Aim -
In the post "The Kiese Laymon Book Club: Part Four," what role did the writer play in the seventh-grade play?

• berlisha

The Kiese Laymon Book Club: Part Four


because of Marquez

Dear Class,

I did not understand what Ms. Jackson was saying. I won the contest. I actually won the contest. I wrote the best essay. All of the seventh-grade teachers voted and agreed that I had won. But they also voted and agreed that I should not win. Why was this happening? Even though I won the contest, I could not be the winner and read my essay at seventh grade graduation. But I wrote the winning essay and whoever wrote the winning essay got to read their essay for seventh grade graduation. I won. I wrote the best essay. But Ms. Jackson stood there and told me I could not be the winner because Marquez needed to win. I was a Black girl, but Marquez was a Black boy. Marquez was not that bright. Marquez did not wear the nicest tennis shoes. Marquez got picked on for not being bright and for not having the nicest tennis shoes. Ms. Johnson did not say these things to me. She instead told me that Marquez needed to win because I had won too many things at Fernbank Elementary School of liberal, white, progressive Atlanta, Georgia. She told me that sometimes, other people needed a chance to win. Yes, I got to be Aunt Polly in the seventh-grade play, and yes, I won best actress. Yes, my poems won contests and got published in the school newspaper and got hung in the hallways for the corporate sponsors to see on site visits. Yes, our teams won the quiz bowls and the black history bowls, and yes, I always knew the winning answers. Yes, I was dark and weird and a nerd, and I never got valentines from any of the boys in class that I liked. Yes, the light-skinned girls with not frizzy hair always got valentines from the boys I liked. Yes, I made the boys laugh, but I never got a valentine. Yes, I spent two weeks planning my outfit for the seventh-grade dance and the entire day rolling my hair so that it would not get frizzy. Yes, none of the boys asked me to dance. Yes, the kids made fun of me for not having anybody to dance with. Yes, it hurt.

But for the reasons that I could not comprehend, Marquez needed to win more than I did. Marquez winning just made more sense, and my confusion and hurt made me ungrateful and conceited. I did not understand why they sent the only woman that was the only Black seventh grade teacher to tell me that I had won too much, and that Marquez needed to win. I did not understand why she told me that they were going to let me write and recite a poem instead. I did not understand why Ms. Jackson spent the next 15 minutes correcting my pronunciation of “poem;” I was saying PO-me when I should have been saying po-UHM. I did not understand why my parents also agreed that I had won too much and that the teachers were right to let Marquez win. If Jesus was pleased with my work, nothing else mattered. It was selfish and un-Christlike to want too much. When we are highly blessed, it is important to let other people win. But none of the boys wanted to dance with me at the seventh-grade dance. No one saw how much I wanted my hair to stay straight so that one day, I could get a valentine from a boy I liked.

Record excerpts -
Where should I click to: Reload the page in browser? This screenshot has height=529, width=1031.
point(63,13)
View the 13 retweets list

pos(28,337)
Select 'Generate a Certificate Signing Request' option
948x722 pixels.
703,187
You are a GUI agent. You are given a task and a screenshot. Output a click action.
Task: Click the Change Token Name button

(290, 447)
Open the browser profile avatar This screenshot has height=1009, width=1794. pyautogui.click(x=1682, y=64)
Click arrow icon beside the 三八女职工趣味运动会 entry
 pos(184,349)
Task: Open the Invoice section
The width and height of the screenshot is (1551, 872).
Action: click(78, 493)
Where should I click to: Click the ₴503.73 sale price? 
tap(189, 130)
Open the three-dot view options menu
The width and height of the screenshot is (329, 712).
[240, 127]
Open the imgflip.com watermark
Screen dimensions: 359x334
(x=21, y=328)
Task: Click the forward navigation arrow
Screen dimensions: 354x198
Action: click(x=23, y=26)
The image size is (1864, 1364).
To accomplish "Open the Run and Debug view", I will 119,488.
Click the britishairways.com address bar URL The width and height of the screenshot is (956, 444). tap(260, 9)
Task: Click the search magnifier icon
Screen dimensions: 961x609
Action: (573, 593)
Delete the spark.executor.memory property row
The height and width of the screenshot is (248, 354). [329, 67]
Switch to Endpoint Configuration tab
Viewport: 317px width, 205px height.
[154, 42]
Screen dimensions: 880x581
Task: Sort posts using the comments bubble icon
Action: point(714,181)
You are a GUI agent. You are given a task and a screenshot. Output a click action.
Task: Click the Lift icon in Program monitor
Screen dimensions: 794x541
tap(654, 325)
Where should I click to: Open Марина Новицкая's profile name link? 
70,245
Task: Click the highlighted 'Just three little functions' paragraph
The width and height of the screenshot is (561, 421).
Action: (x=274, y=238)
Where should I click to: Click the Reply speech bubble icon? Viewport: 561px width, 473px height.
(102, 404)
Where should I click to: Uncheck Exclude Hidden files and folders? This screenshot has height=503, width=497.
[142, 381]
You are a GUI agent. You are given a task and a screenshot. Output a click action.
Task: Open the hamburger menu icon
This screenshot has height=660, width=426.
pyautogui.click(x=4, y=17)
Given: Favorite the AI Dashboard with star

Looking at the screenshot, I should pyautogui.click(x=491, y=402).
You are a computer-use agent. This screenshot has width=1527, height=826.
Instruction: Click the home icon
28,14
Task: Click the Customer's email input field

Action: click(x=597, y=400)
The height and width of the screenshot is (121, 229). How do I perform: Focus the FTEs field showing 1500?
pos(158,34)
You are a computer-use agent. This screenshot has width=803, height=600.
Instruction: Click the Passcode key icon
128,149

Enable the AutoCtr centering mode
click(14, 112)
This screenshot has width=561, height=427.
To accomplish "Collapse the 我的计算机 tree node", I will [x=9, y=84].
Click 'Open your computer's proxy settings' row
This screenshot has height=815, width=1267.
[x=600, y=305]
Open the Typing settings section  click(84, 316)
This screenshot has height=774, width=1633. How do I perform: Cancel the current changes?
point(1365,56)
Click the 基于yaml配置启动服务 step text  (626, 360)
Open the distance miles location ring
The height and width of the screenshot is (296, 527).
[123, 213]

Response to this task -
Aunt Polly